## Exercise instructions
Only lines containing the word "parfum" belong in the answer; copy each one from the records.

## Exercise input
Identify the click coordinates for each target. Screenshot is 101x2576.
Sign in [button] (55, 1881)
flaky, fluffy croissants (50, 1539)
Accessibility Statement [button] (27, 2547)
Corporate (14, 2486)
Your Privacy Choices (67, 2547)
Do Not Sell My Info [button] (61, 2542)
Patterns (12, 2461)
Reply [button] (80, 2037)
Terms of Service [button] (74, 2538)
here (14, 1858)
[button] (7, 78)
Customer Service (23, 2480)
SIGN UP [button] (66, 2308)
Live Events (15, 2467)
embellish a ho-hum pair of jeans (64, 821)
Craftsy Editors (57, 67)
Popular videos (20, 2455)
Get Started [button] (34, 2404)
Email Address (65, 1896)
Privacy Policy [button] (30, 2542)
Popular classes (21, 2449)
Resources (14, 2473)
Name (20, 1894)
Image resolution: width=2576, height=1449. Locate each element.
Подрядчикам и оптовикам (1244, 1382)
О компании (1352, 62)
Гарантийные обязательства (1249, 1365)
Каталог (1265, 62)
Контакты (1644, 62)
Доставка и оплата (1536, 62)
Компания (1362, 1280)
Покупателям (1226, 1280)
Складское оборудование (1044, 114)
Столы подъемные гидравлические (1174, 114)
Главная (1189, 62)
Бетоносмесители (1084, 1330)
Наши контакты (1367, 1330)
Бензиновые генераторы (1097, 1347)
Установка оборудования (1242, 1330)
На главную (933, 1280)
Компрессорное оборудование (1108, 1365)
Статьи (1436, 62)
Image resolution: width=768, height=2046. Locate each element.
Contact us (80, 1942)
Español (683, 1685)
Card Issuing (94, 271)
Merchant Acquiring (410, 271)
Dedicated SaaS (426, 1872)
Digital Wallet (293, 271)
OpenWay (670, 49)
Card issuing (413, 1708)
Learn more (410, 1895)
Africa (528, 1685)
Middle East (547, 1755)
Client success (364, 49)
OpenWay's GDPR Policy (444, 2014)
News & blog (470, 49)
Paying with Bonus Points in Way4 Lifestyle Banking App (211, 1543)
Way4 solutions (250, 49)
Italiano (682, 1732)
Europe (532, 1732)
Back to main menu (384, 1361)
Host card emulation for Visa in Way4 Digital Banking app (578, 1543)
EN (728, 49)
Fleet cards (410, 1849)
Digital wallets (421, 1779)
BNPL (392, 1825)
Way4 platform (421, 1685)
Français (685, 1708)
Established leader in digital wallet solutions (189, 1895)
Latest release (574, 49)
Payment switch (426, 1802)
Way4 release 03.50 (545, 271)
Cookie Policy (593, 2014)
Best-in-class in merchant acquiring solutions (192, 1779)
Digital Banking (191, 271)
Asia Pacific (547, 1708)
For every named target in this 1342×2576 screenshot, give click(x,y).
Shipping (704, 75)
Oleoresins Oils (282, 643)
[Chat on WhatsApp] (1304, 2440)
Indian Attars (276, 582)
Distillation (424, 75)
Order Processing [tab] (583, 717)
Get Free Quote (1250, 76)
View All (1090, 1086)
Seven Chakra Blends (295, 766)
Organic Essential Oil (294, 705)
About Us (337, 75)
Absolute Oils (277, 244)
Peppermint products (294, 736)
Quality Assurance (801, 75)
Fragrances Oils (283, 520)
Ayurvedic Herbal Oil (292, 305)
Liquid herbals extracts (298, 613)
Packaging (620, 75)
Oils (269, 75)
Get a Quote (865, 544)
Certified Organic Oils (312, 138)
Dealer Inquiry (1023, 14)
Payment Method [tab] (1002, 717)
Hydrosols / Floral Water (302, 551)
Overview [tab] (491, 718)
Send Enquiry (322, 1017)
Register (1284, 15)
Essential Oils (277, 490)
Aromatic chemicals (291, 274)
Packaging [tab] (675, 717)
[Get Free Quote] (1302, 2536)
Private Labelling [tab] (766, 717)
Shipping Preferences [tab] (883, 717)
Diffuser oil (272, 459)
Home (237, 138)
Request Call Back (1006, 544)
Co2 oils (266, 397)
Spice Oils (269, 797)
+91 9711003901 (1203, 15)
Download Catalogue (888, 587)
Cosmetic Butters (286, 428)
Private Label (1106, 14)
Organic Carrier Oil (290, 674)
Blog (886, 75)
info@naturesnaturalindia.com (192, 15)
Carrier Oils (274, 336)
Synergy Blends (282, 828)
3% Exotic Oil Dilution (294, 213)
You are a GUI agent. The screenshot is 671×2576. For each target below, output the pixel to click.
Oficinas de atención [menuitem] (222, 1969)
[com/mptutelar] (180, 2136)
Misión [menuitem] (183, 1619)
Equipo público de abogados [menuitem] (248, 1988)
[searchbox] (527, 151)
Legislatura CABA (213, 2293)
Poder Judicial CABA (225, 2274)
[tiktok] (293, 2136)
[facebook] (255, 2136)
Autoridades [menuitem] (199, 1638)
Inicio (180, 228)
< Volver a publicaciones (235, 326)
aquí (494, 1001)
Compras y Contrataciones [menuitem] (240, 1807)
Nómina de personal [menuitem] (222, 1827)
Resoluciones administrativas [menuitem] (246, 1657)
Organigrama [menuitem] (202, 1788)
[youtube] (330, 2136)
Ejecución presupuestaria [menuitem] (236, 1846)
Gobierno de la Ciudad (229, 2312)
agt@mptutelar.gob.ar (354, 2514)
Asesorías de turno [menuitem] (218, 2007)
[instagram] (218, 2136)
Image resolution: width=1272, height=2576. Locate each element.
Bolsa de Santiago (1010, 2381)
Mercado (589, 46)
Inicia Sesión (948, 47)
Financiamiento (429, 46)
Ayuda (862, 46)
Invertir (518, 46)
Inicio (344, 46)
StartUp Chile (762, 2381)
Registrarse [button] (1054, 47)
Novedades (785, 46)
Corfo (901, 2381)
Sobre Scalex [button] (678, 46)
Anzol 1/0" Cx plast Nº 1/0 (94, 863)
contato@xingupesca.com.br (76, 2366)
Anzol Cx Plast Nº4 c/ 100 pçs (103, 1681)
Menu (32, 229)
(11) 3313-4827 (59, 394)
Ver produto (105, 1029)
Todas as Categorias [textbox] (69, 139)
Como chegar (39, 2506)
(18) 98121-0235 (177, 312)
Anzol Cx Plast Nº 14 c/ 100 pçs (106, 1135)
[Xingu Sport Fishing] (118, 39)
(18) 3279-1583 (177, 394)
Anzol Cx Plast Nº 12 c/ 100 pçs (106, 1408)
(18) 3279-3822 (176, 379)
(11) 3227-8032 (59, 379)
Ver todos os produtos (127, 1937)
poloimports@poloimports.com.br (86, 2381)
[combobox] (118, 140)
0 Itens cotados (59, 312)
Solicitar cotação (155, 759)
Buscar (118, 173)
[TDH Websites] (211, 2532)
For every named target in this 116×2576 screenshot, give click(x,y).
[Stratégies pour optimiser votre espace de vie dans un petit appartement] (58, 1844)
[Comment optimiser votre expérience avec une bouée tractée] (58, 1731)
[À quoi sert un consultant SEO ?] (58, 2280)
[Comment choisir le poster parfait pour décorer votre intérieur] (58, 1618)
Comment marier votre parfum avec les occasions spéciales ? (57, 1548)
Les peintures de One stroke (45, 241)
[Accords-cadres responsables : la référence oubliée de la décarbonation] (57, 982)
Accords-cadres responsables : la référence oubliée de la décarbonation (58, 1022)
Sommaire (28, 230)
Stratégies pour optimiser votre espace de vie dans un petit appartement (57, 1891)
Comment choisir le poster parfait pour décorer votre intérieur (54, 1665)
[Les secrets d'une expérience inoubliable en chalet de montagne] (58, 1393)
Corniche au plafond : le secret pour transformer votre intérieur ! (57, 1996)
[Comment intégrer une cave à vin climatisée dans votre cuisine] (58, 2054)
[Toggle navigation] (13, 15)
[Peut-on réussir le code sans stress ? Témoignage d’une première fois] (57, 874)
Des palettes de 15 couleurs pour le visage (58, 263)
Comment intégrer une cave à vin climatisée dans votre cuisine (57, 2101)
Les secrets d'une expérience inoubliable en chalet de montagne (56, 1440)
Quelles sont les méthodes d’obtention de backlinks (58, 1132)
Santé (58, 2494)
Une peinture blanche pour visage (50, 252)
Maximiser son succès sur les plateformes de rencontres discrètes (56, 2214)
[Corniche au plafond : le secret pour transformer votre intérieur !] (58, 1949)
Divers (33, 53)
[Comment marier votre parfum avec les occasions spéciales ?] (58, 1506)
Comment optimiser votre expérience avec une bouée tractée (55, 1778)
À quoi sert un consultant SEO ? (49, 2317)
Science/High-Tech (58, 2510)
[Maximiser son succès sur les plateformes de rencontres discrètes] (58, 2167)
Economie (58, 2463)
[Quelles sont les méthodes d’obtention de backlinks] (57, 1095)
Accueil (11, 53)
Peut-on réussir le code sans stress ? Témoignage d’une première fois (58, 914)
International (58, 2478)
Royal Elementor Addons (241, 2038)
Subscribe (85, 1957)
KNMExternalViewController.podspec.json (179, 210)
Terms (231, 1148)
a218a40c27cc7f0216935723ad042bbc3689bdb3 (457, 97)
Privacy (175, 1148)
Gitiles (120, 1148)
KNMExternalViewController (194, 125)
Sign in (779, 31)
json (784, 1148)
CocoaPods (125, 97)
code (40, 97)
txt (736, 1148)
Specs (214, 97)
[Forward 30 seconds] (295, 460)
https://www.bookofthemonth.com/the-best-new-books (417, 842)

## Your response
Comment marier votre parfum avec les occasions spéciales ? (57, 1548)
[Comment marier votre parfum avec les occasions spéciales ?] (58, 1506)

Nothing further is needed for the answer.